§ Exercise goal:
Extract the lines below word for word, leaving out the pictures.

[Entries from a dataset]
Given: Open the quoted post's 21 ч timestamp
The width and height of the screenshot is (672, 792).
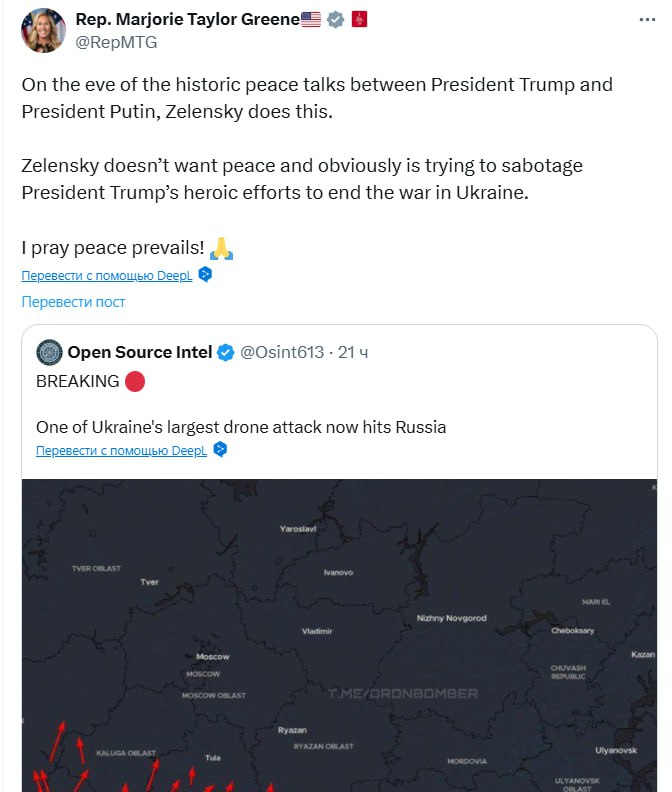Looking at the screenshot, I should coord(354,352).
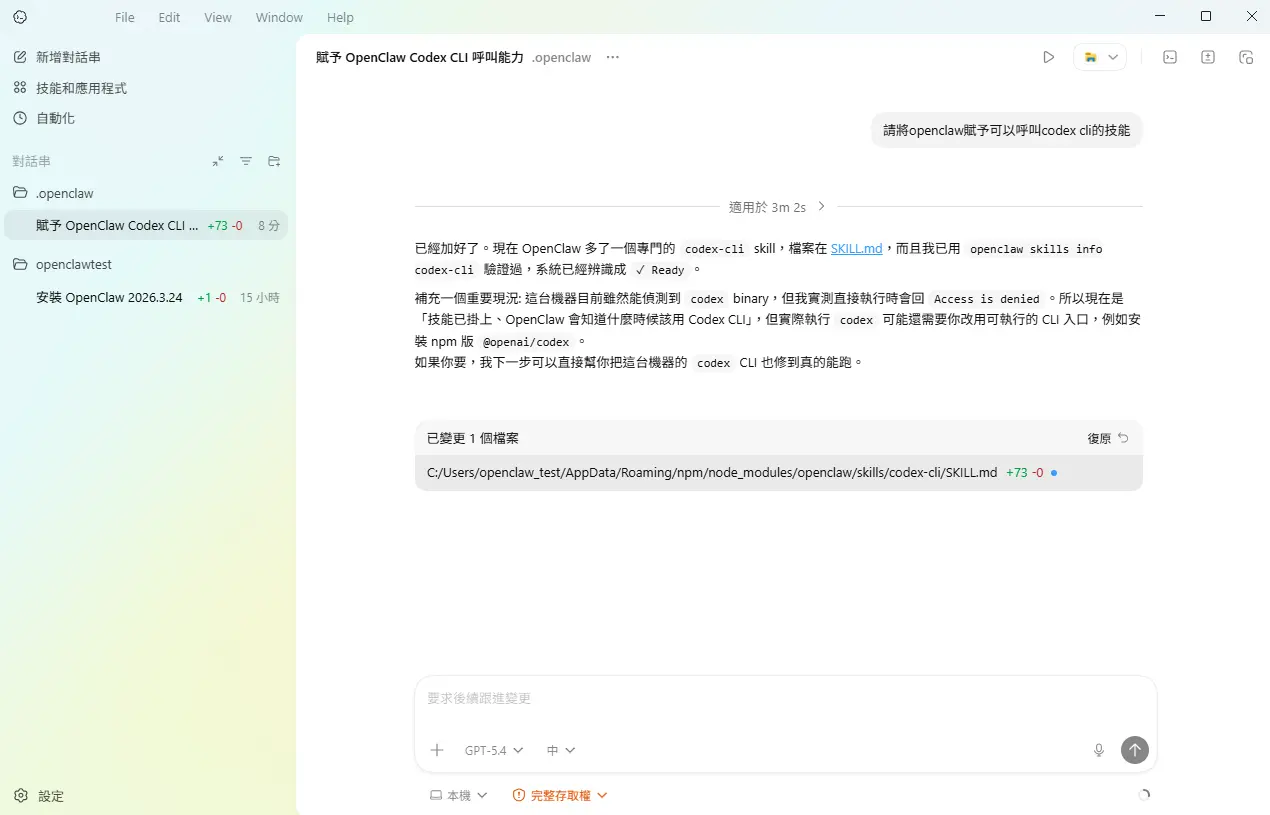Click the 復原 revert button

(x=1107, y=438)
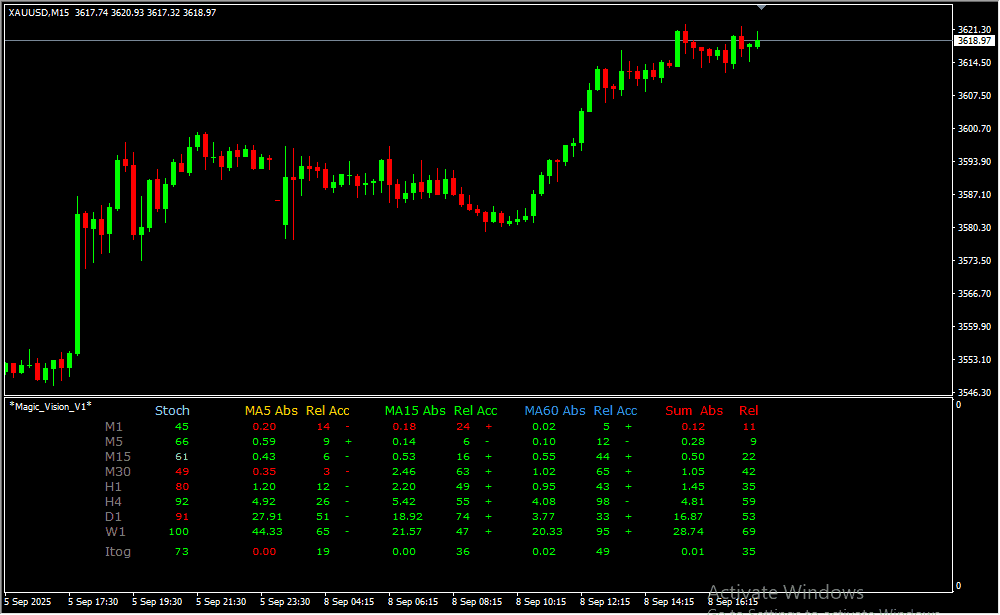This screenshot has height=615, width=1000.
Task: Click the 3600.00 price scale label
Action: tap(973, 129)
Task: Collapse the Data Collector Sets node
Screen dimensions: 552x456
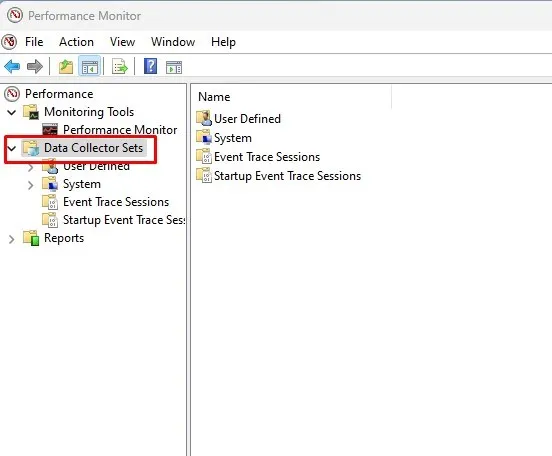Action: point(12,149)
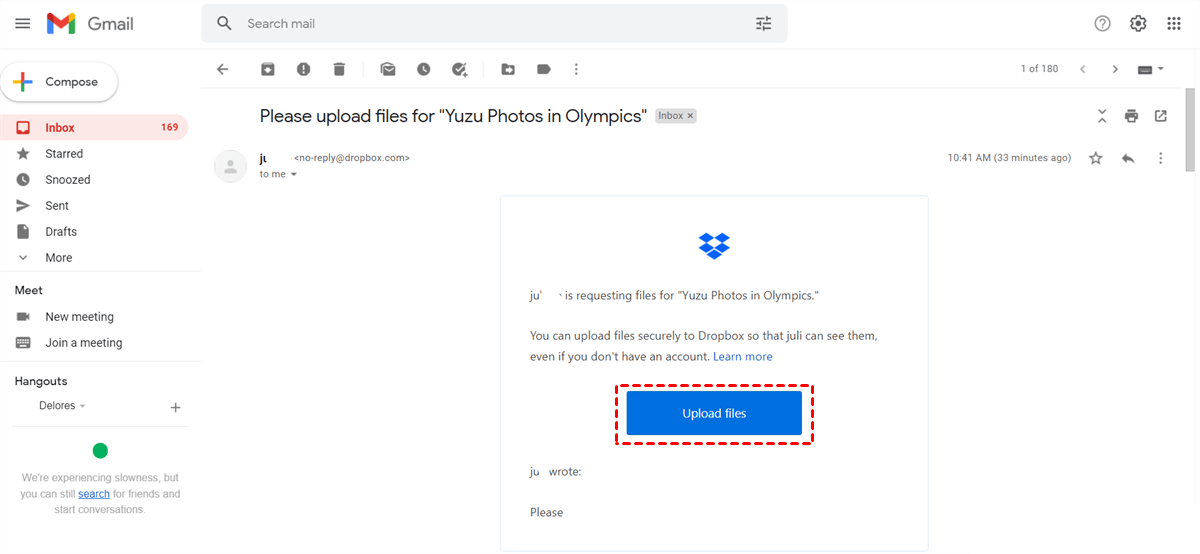
Task: Open the Sent mail folder
Action: pyautogui.click(x=57, y=206)
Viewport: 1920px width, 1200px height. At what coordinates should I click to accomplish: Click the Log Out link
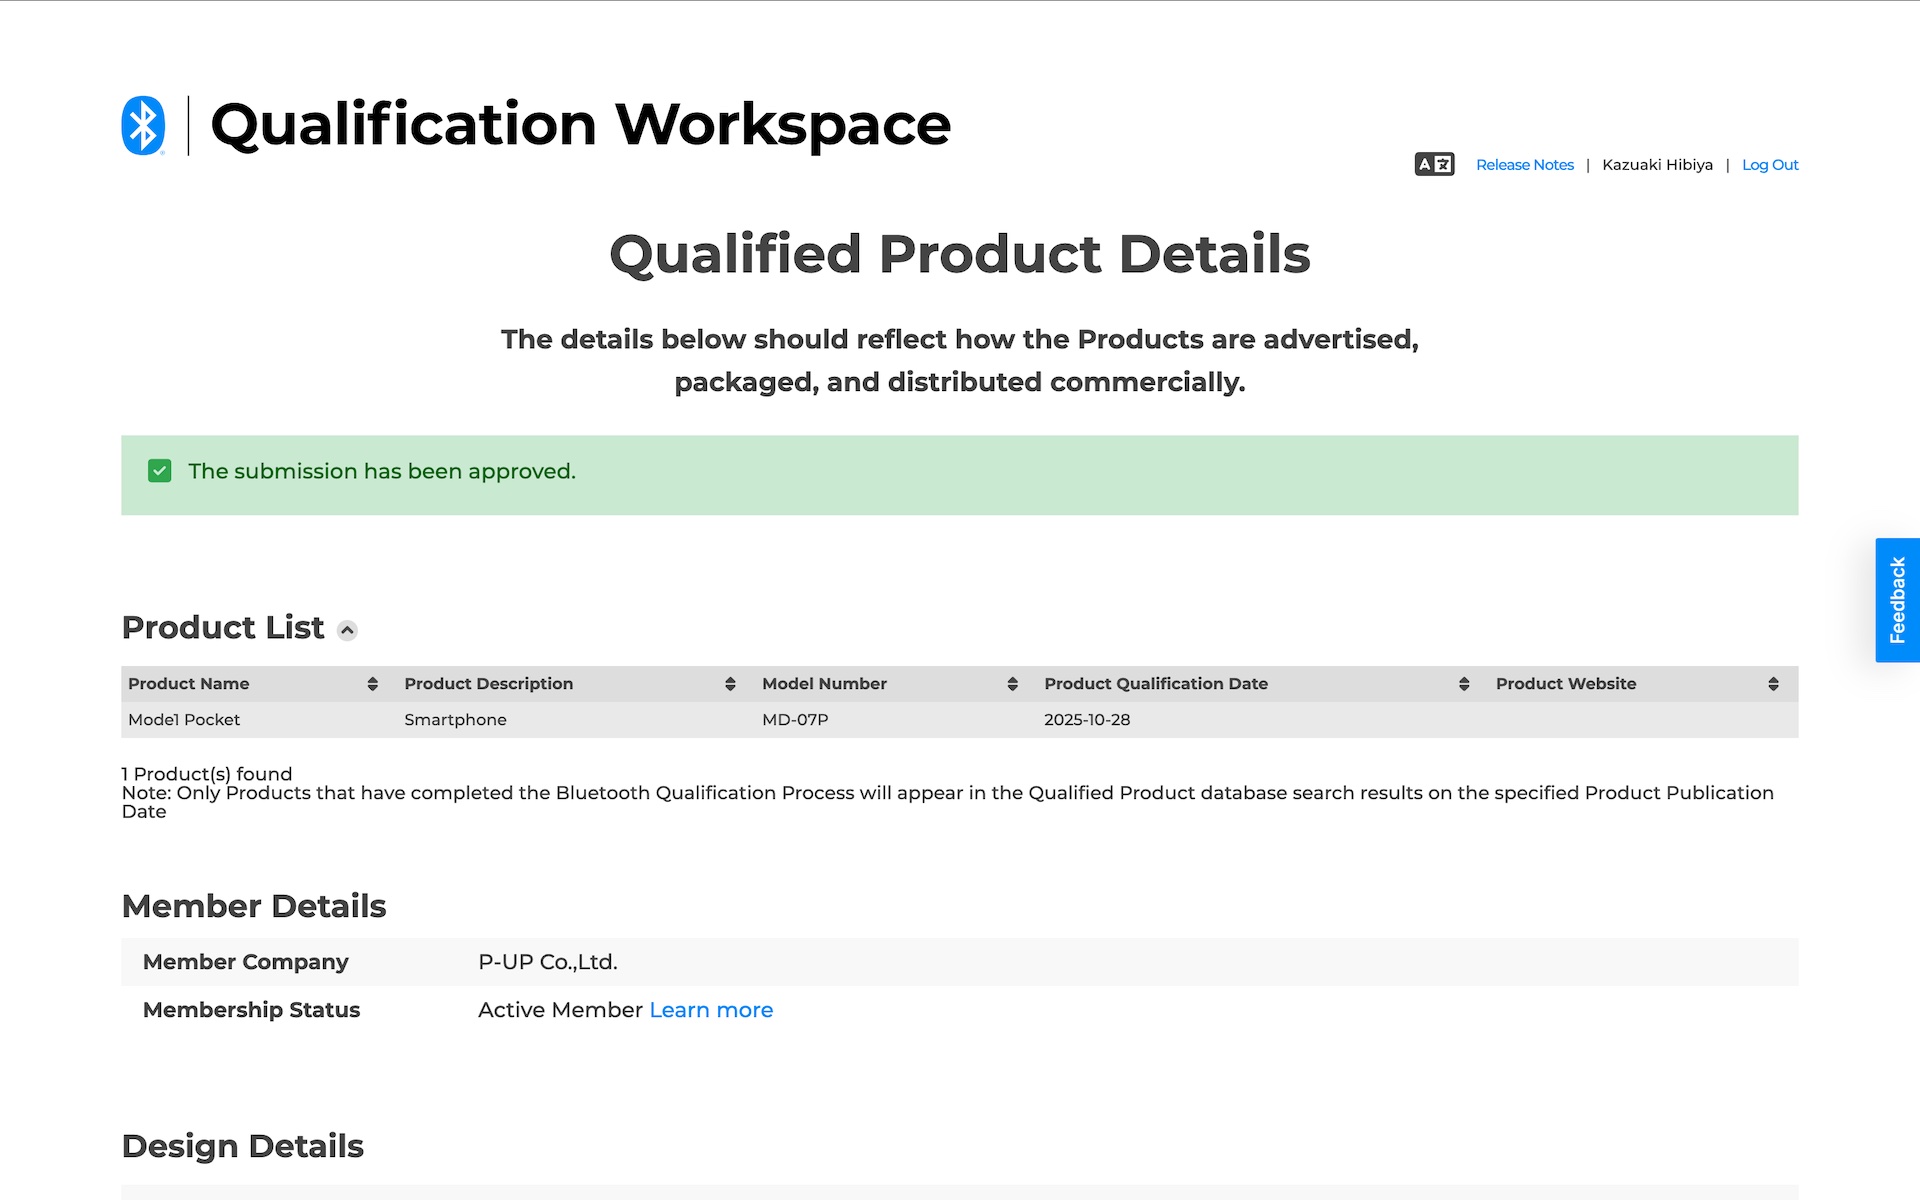click(x=1769, y=165)
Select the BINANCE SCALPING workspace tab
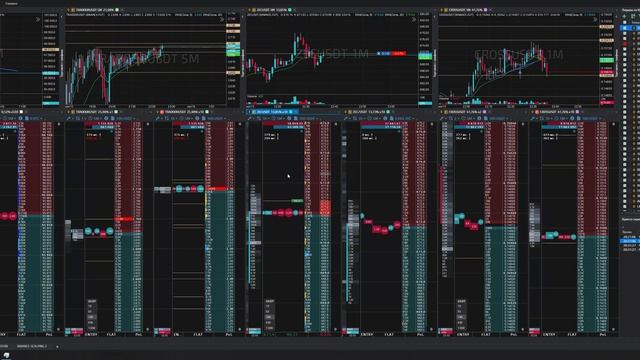Screen dimensions: 640x360 pos(32,346)
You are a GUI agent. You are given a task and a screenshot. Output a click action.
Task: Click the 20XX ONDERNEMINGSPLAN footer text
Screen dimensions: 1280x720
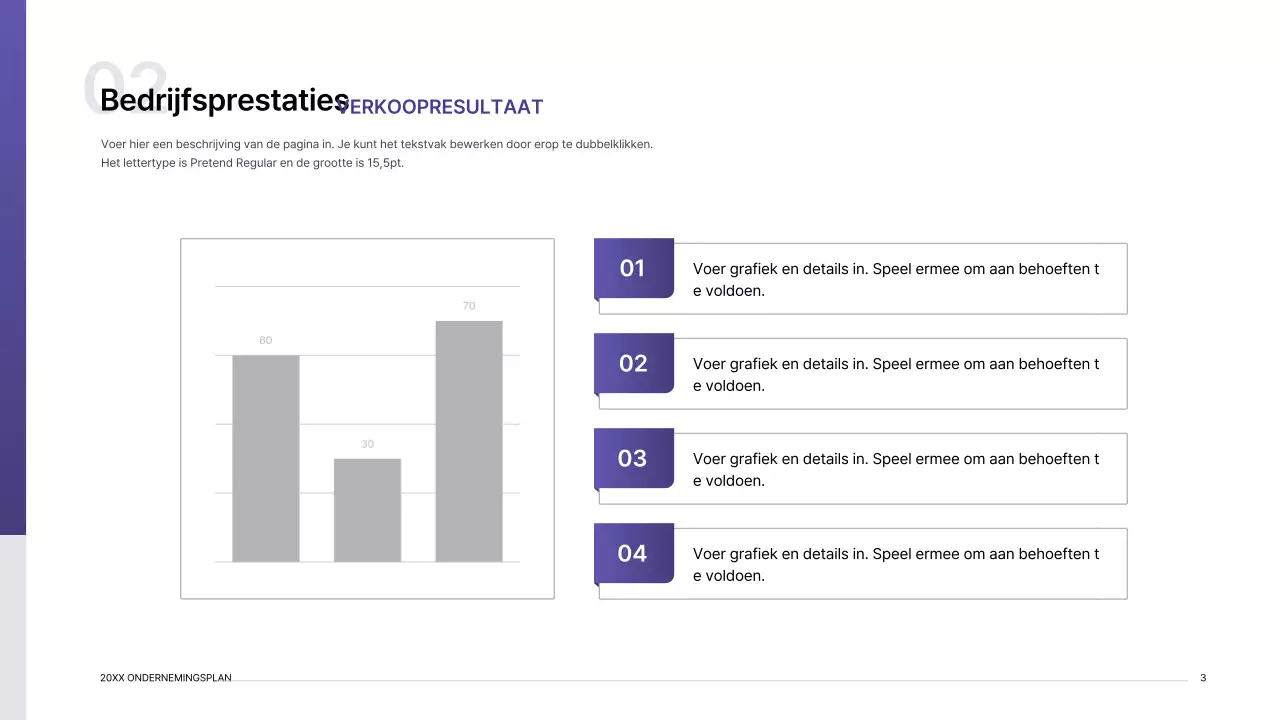coord(166,678)
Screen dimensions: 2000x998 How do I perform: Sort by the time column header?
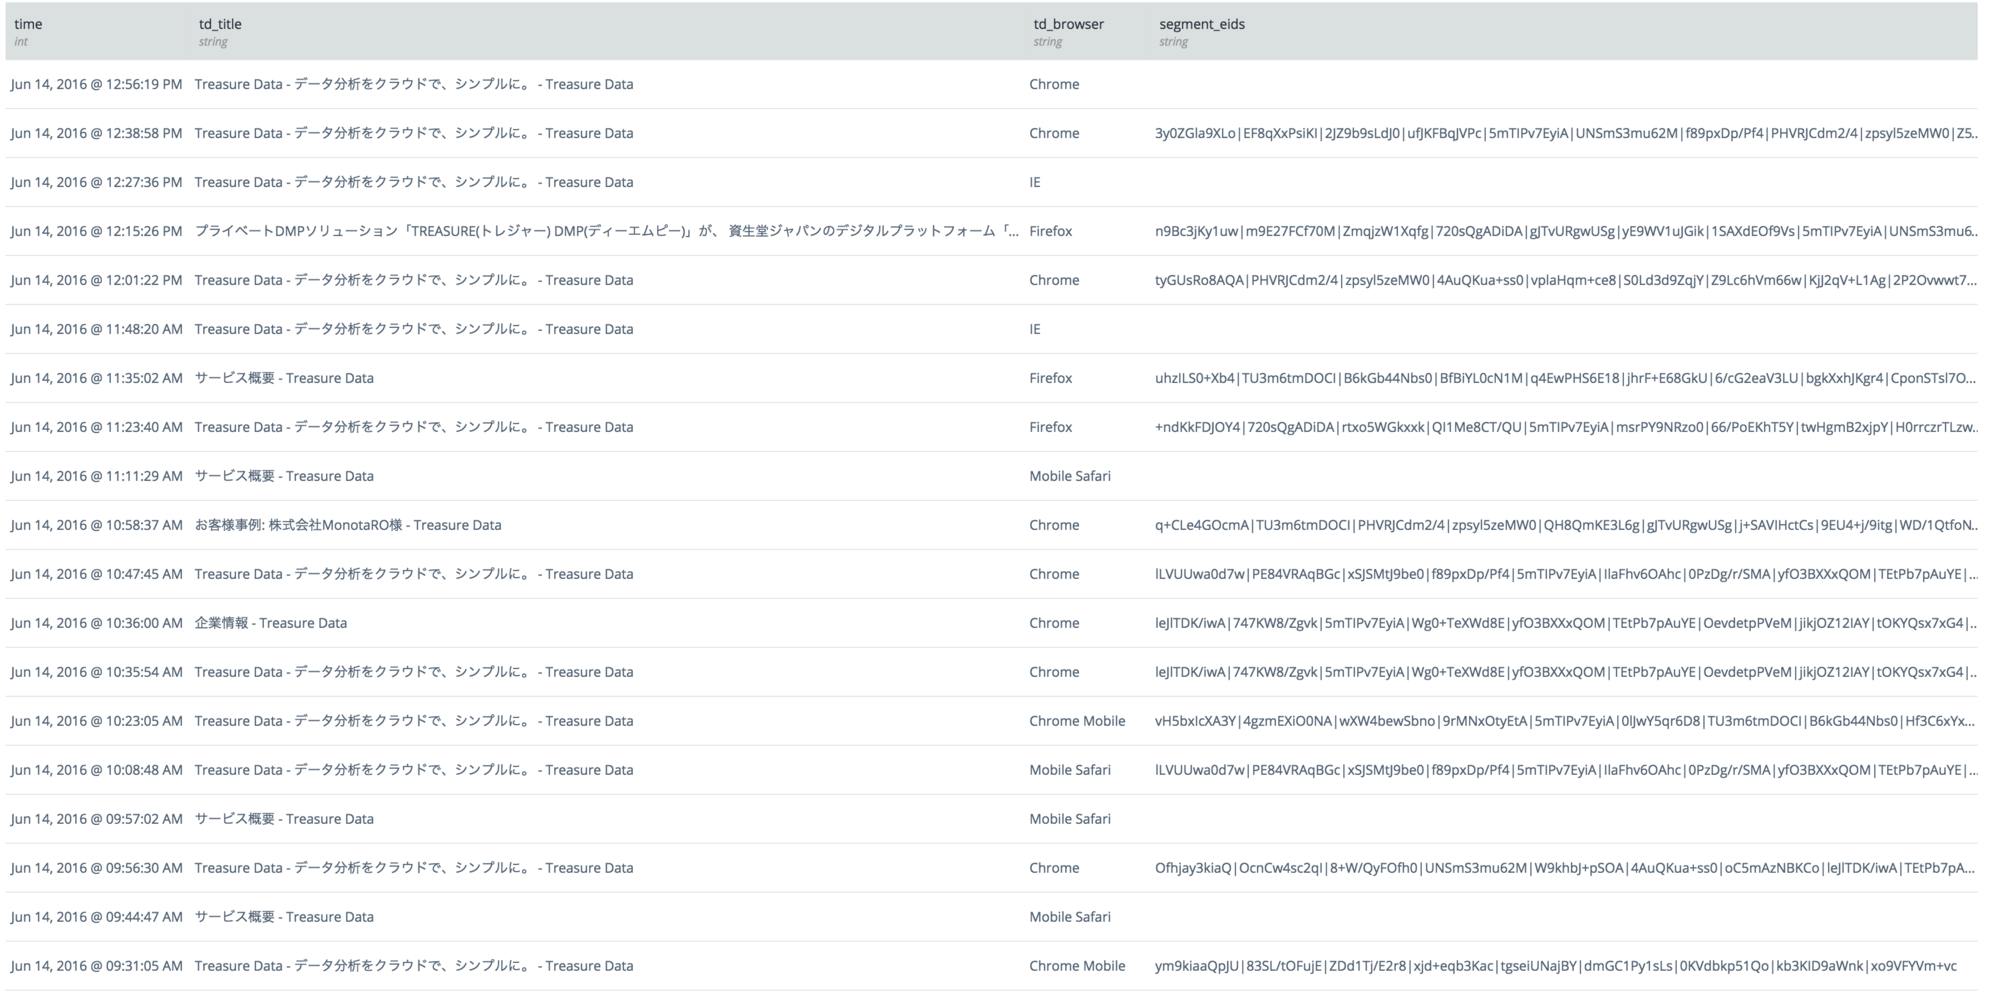point(28,23)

§ Exercise answer:
Given: Open the quoted post's 21 ч timestamp
The width and height of the screenshot is (672, 792).
Looking at the screenshot, I should coord(354,352).
Click the 復原 revert button

(x=1107, y=438)
This screenshot has height=615, width=1000.
Task: Click the 3600.00 price scale label
Action: tap(973, 129)
Task: Collapse the Data Collector Sets node
Screen dimensions: 552x456
Action: point(12,149)
Task: Open the Sent mail folder
Action: pyautogui.click(x=57, y=206)
Viewport: 1920px width, 1200px height. At what coordinates should I click to accomplish: Click the Log Out link
click(x=1769, y=165)
Select the BINANCE SCALPING workspace tab
Screen dimensions: 640x360 pos(32,346)
You are a GUI agent. You are given a task and a screenshot. Output a click action.
Task: Click the 20XX ONDERNEMINGSPLAN footer text
Screen dimensions: 1280x720
coord(166,678)
Screen dimensions: 2000x998 How do I perform: Sort by the time column header?
point(28,23)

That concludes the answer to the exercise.